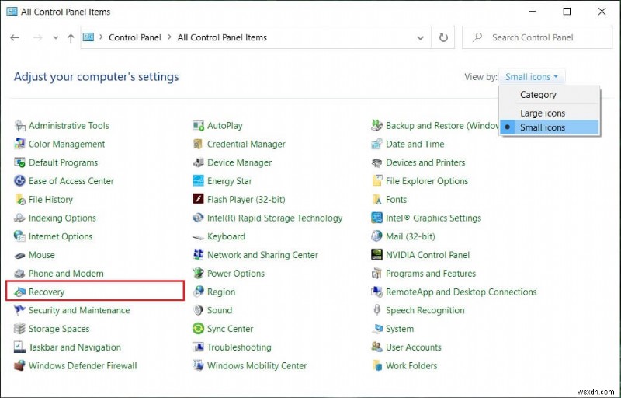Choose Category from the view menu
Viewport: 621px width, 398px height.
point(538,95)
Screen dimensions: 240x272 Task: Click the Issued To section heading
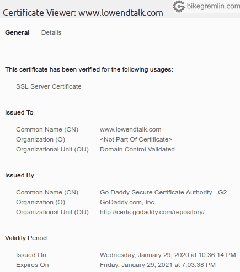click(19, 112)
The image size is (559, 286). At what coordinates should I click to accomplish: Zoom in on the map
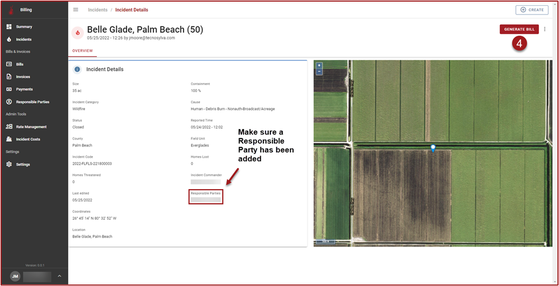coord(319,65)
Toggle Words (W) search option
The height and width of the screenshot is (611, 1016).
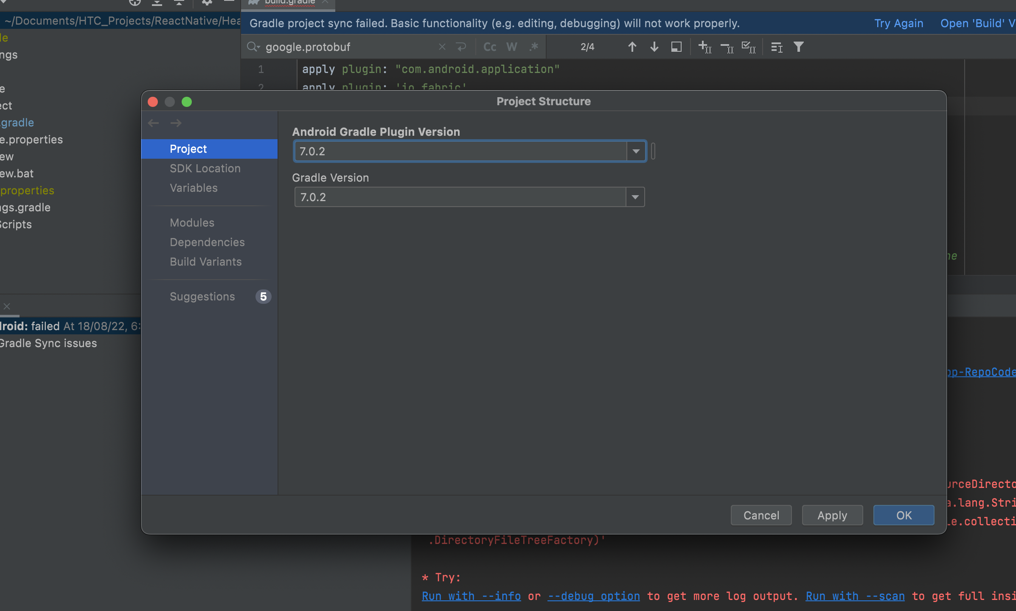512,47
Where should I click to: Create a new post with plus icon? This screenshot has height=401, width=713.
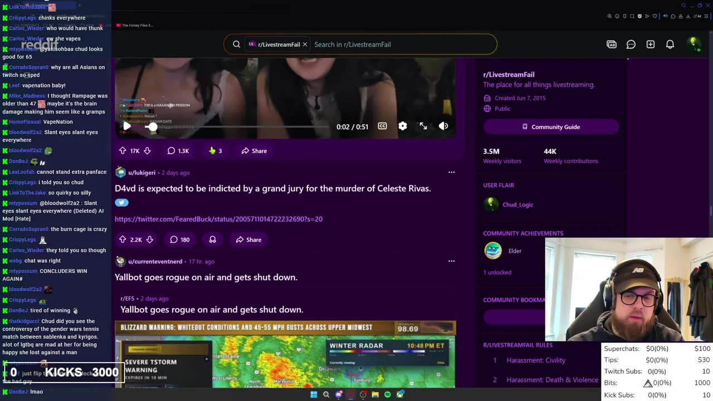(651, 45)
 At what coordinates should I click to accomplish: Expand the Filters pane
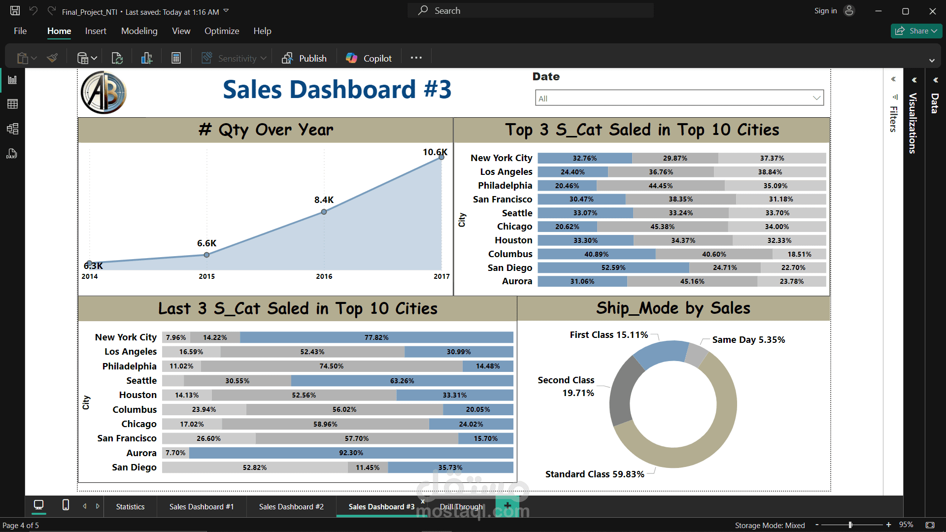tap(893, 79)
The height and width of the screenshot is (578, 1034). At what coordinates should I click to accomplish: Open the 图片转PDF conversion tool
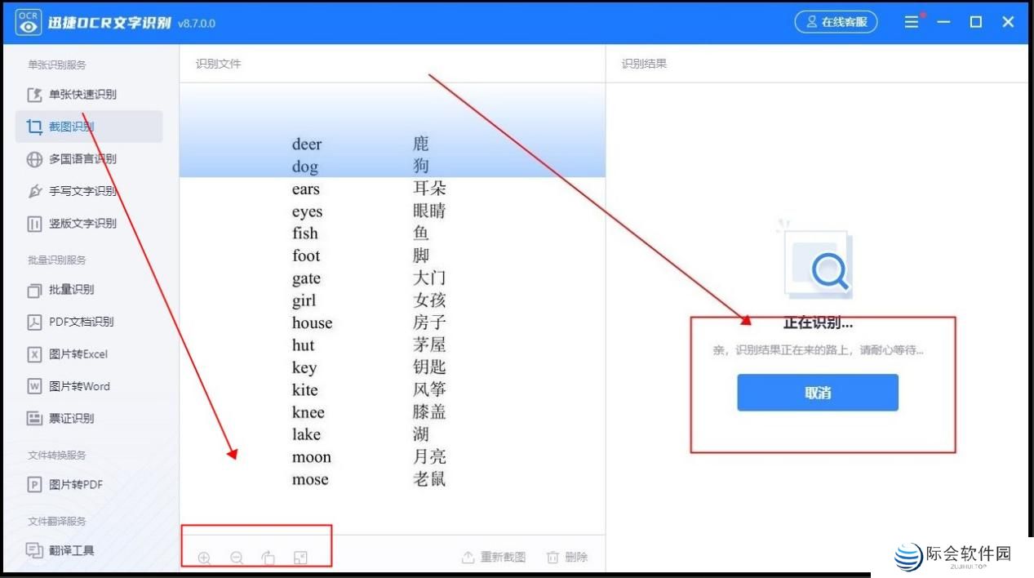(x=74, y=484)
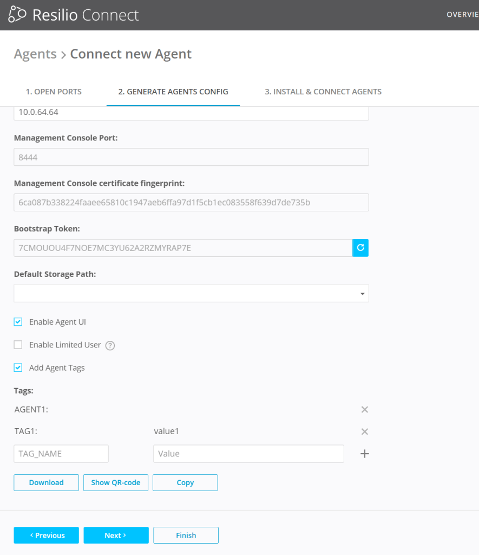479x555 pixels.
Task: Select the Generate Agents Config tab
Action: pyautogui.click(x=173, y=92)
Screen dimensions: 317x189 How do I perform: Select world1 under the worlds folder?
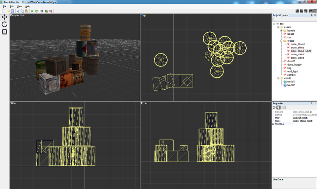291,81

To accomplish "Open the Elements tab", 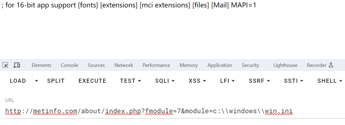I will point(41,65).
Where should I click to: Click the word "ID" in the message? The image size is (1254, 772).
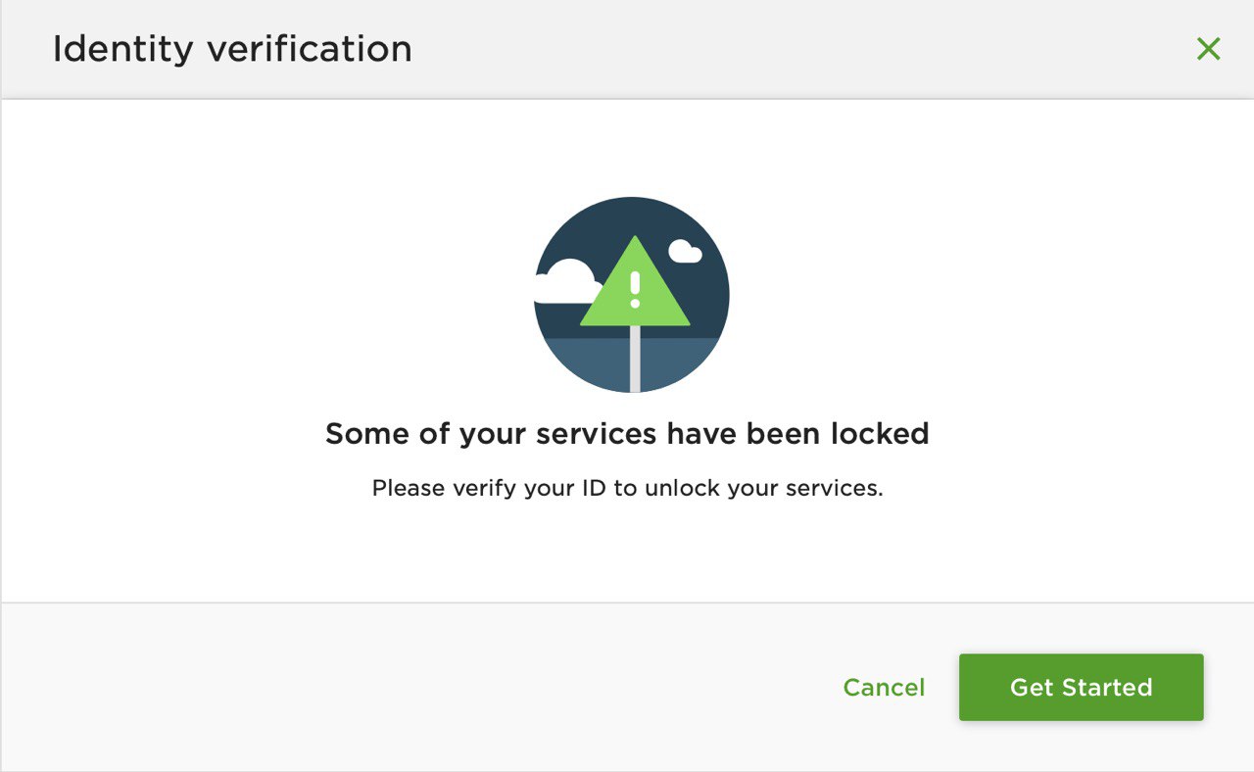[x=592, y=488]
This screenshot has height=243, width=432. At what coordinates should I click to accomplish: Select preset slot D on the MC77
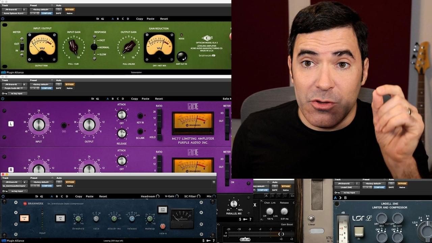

- - -

§ EXERCISE OBJECTIVE
Count the lines of the records above that contain the word "This" and state only that number.

§ FULL RESPONSE
2